Suppose that the amount of cereal dispensed into a box is normally distributed. If the mean amount dispensed in a box is “too small,” then the proportion of “underfilled” boxes (boxes with less than 16 ounces of cereal in them) is too large. However, if the mean is “too large,” then the company loses money “overfilling” the boxes. The CEO of the company that makes *Captain Crisp* cereal, Mr. Statman, is concerned that the machines that dispense cereal into boxes do not have the proper (“optimal”) setting for the mean amount dispensed. A random sample of 196 boxes was obtained, the sample mean amount of cereal in these 196 boxes was 16.07 ounces, the sample standard deviation was 0.21 ounces.

Construct a 95% confidence interval for the current mean amount of cereal dispensed into a box.

**Solution:**

Here, we have a “large” \(n\), \(\sigma\) unknown, and a sample from a normal distribution, so we use the confidence interval

\[ \bar{x} \pm z_{\alpha / 2}\frac{s}{\sqrt{n}} \]

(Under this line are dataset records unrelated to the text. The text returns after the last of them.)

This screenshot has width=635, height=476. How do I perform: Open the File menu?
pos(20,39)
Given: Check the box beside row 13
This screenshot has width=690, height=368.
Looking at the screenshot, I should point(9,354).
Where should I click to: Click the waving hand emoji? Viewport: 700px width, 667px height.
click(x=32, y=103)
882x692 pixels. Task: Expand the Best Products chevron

since for “large” \(n\) normal is a good approximation of \(t\). (And the availible \(t\) table is limited.)

We have,

- \(n = 196\),
- \(\bar{x} = 16.07\),
- \(s = 0.21\),
- \(1 - \alpha = 0.95\), so \(\alpha / 2 = 0.025\),
- \(z_{\alpha / 2} = z_{0.025} = 1.960\).

\[ 16.07 \pm 1.960 \frac{0.21}{\sqrt{196}} \]

\[ \boxed{\bf 16.07 \pm 0.02940} \]

\[ \boxed{\bf (16.0406, 16.0994)} \]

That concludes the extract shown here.